Nesta semana, Eduardo Mahon conversa com a professora Marta Cocco. Marta é uma escritora premiada, pertence à Unemat, à Academia Mato-grossense de Letras e, recentemente, teve um livro selecionado pelo MEC para aplicação nacional nas escolas públicas brasileiras.

 

Mahon: O que é literatura?

Marta: Já começou difícil, hein?! A literatura é uma forma de arte que expressa as experiências humanas. Nela, há influência de questões históricas, ideológicas, linguísticas. Quando o ser humano escreve, ele já está inserido no universo da escrita. Isso significa que a literatura vai traduzir a vivência dessa pessoa naquele local onde está inserida que, talvez, possa sublimar os aspectos locais para se tornar universal. Num texto literário, há a imaginação e a experiência pessoal e coletiva.

Mahon: Então é arte?

Marta: Com certeza.

Mahon: Vamos então nos conduzir pela sua ótica. Quando Marcel Duchamp coloca o seu famoso urinol numa exposição de arte, a arte sofrerá um abalo conceitual, porque será ressignificada ao arbítrio do próprio artista. Essa provocação deixa muitos críticos sem chão e pode bem ser transplantada para a literatura. O que me diz? Um texto, qualquer texto, um obituário por exemplo, é literatura?

Marta: Eu não partilho dessa ideia. Acho válido o pensamento e, sobretudo, a provocação. Tenho uma preocupação muito grande com a relativização do conceito de literatura. É preciso estabelecer um parâmetro. Não suporto esse caos.

Mahon: É o chamado avanço do multiculturalismo na literatura...

**DADOS REGISTRADOS**:
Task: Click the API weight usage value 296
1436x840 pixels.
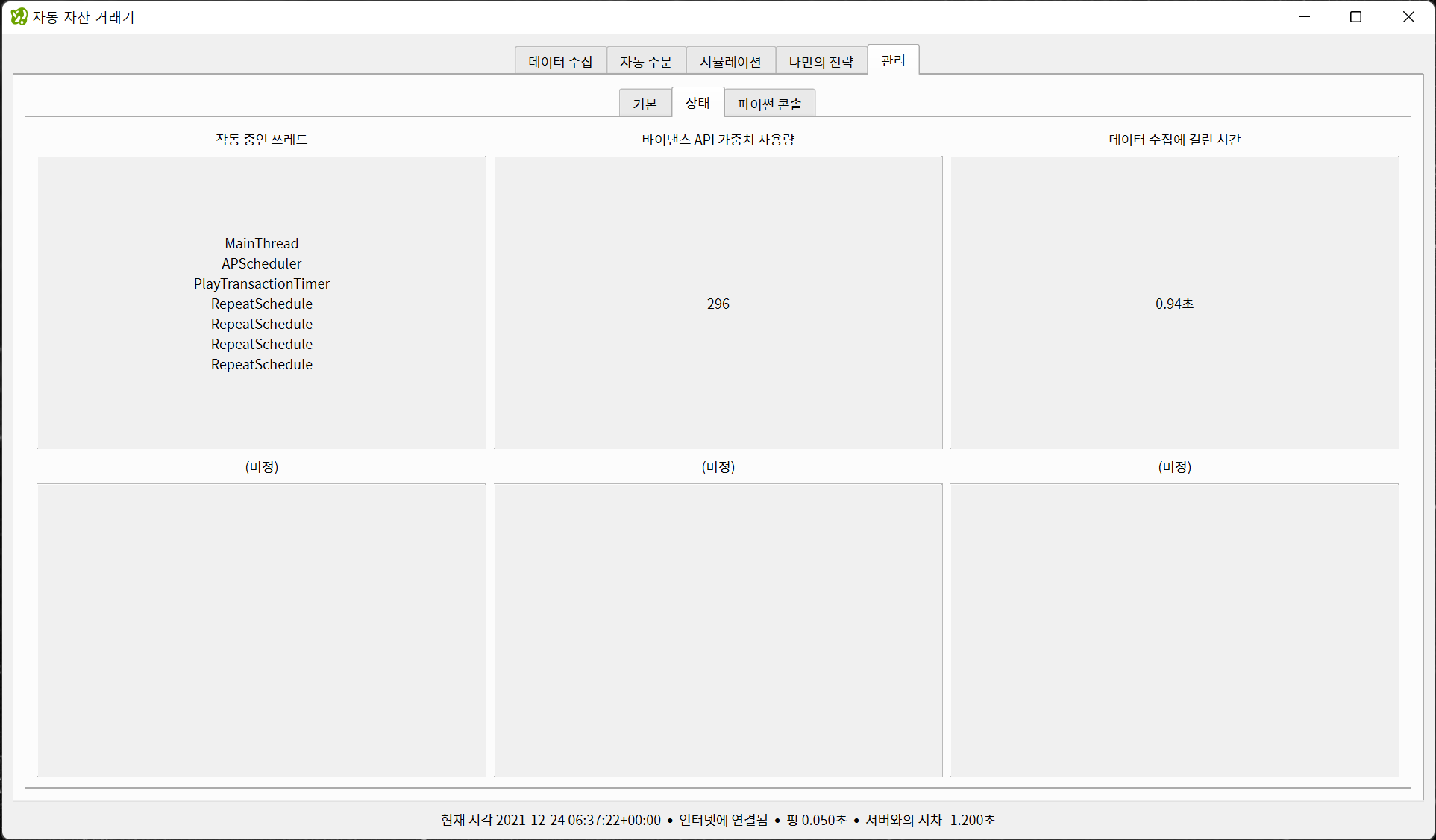Action: pyautogui.click(x=718, y=304)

**TAREFAS PEDIDAS**:
(A) Segundo a entrevista, a que instituições Marta Cocco pertence?
(B) Copie da entrevista, palavra por palavra, o trecho que vai de "Mahon: Vamos então" até "suporto esse caos.".

**RESULTADOS POR TAREFA**:
(A) À Unemat e à Academia Mato-grossense de Letras.

(B)
Mahon: Vamos então nos conduzir pela sua ótica. Quando Marcel Duchamp coloca o seu famoso urinol numa exposição de arte, a arte sofrerá um abalo conceitual, porque será ressignificada ao arbítrio do próprio artista. Essa provocação deixa muitos críticos sem chão e pode bem ser transplantada para a literatura. O que me diz? Um texto, qualquer texto, um obituário por exemplo, é literatura?

Marta: Eu não partilho dessa ideia. Acho válido o pensamento e, sobretudo, a provocação. Tenho uma preocupação muito grande com a relativização do conceito de literatura. É preciso estabelecer um parâmetro. Não suporto esse caos.